Works in 10 categories will be recognized at the 21st Los Angeles Times Festival of Books on April 9 at USC’s Bovard Auditorium. The Innovator’s Award will be presented to James Patterson and the Robert Kirsch Award to Juan Felipe Herrera. For more information, visit http://events.latimes.com/festivalofbooks/the-festival/info/.
Throughout the 20th century, Isamu Noguchi (1904-1988) was a vital figure in modern art. From interlocking wooden sculptures to massive steel monuments to the elegant Akari lamps, Noguchi became a master of what he called the “sculpturing of space.”

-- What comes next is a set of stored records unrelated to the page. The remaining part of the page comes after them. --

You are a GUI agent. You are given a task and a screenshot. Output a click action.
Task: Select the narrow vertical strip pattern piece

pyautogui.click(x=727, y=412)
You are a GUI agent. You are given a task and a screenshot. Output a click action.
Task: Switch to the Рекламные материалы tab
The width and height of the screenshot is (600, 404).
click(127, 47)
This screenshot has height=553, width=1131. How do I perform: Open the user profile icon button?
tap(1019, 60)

But his constant struggle — as both an artist and a man — was to embrace his conflicted identity as the son of a single American woman and a famous yet reclusive Japanese father. “It’s only in art,” he insisted, “that it was ever possible for me to find any identity at all.”
In this biography of the elusive artist, Herrera observes this driving force of Noguchi’s creativity as intimately tied to his deep appreciation of nature. As a boy in Japan, Noguchi would collect wild azaleas and blue mountain flowers for a little garden in front of his home. As Herrera writes, he also included a rock, “to give a feeling of weight and permanence.” It was a sensual appreciation he never abandoned.

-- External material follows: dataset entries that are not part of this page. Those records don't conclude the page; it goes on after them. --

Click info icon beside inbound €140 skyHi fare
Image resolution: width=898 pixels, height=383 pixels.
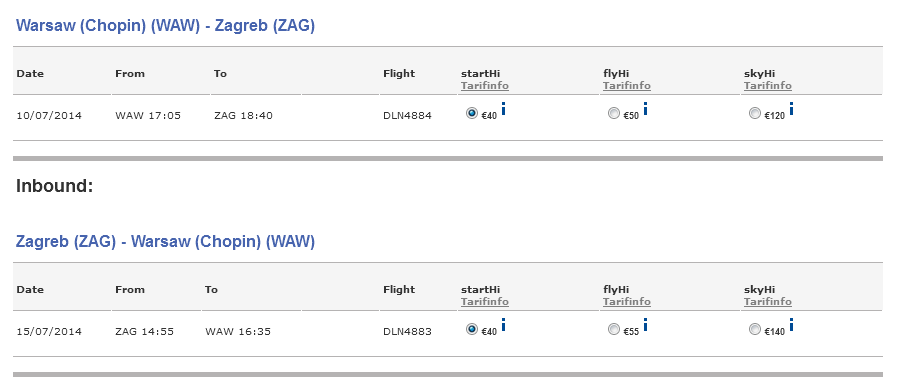coord(791,325)
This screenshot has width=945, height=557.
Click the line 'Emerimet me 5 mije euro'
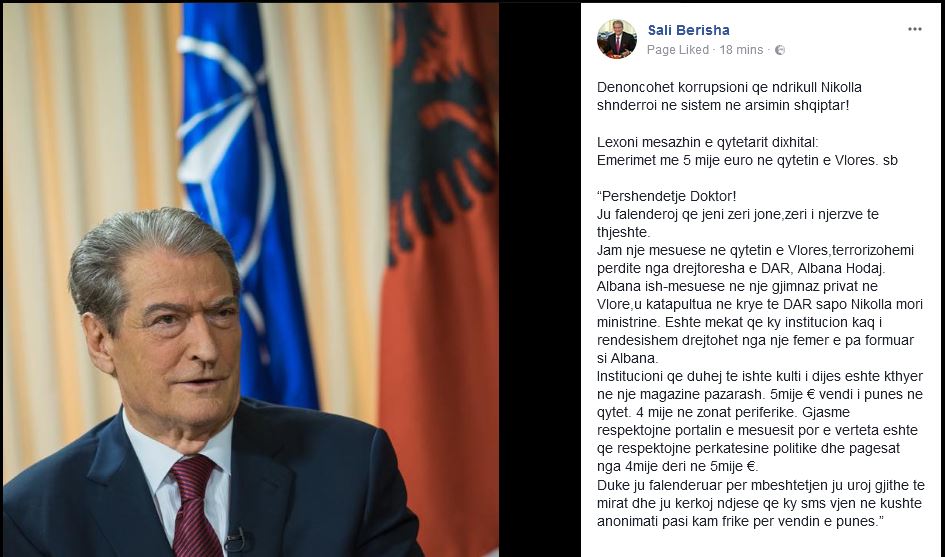click(x=747, y=161)
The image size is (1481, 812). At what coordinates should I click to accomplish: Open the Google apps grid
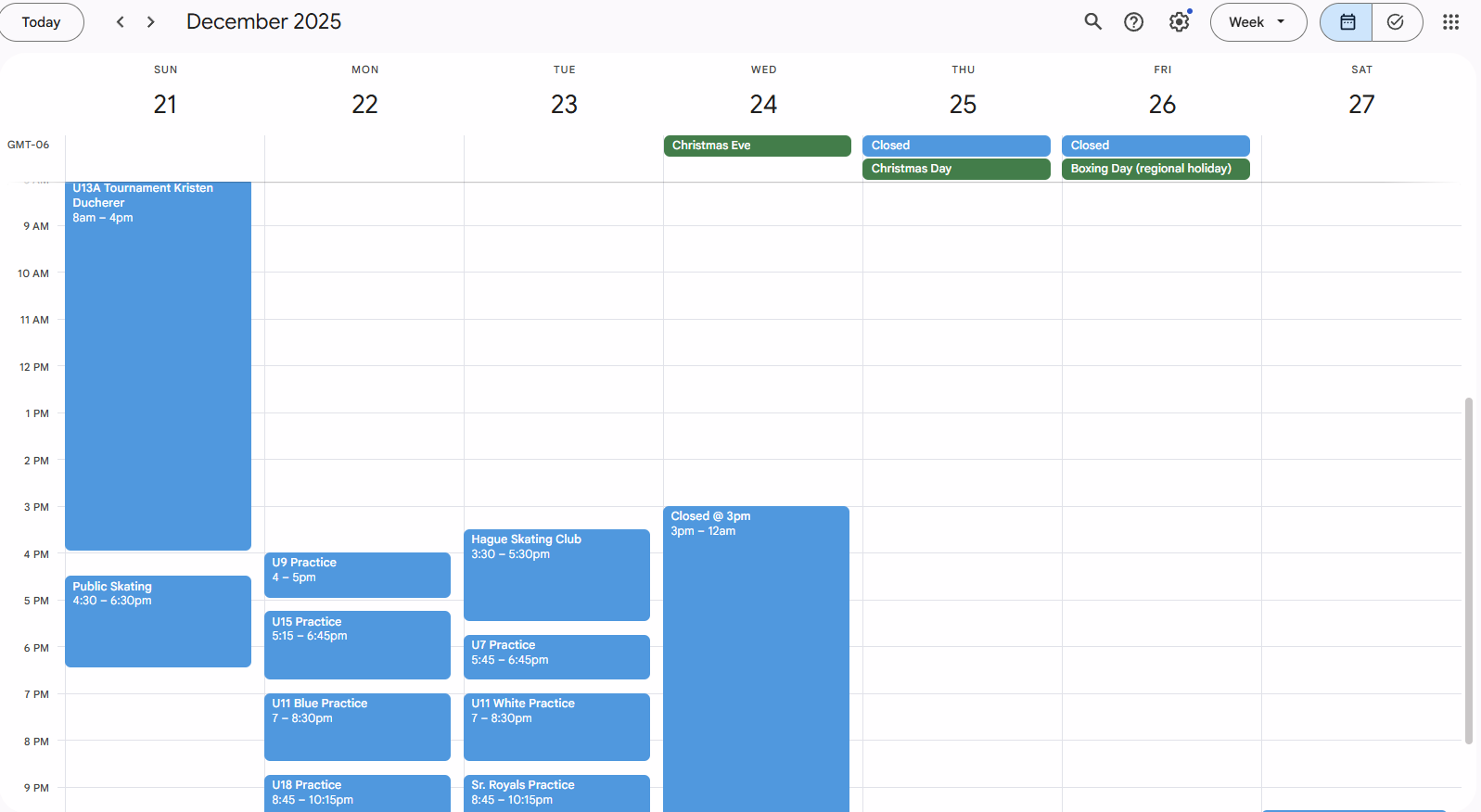coord(1450,22)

When looking for stones in remote Japanese quarries for his zen-like Paris garden 40 years later, he would spend hours actually listening to the stones, scrambling from one to another until he found one that “spoke to him.” Constantly striving to “take the essence of nature and distill it,” Noguchi moved from sculpture to furniture, and from playgrounds to sets for his friend the choreographer Martha Graham, and back again working in wood, iron, clay, steel, aluminum, and, of course, stone.
Noguchi traveled constantly, from New York to Paris to India to Japan, forever uprooting himself to reinvigorate what he called the “keen edge of originality.” Wherever he went, his needy disposition and boyish charm drew women to him, yet he tended to push them away when things began to feel too settled. Only through his art — now seen as a powerful aesthetic link between the East and the West — did Noguchi ever seem to feel that he belonged.
Combining Noguchi’s personal correspondence and interviews with those closest to him — from artists, patrons, assistants, and lovers — Hayden Herrera has created an authoritative biography of one of the 20th century’s most important sculptors. She locates Noguchi in his friendships with such artists as Buckminster Fuller and Arshile Gorky, and in his affairs with women including Frida Kahlo and Anna Matta Clark.
With the attention to detail and scholarship that made her “Arshile Gorky: His Life and Work” a finalist for the Pulitzer Prize, Herrera has written a rich meditation on art in a globalized milieu. Published by Farrar, Straus and Giroux, “Listening to Stone” is a moving portrait of an artist compulsively driven to reinvent himself as he searched for his own “essence of sculpture.”
Herrera is also the author of “Frida: A Biography of Frida Kahlo” and “Matisse: A Portrait.” She lives in New York City.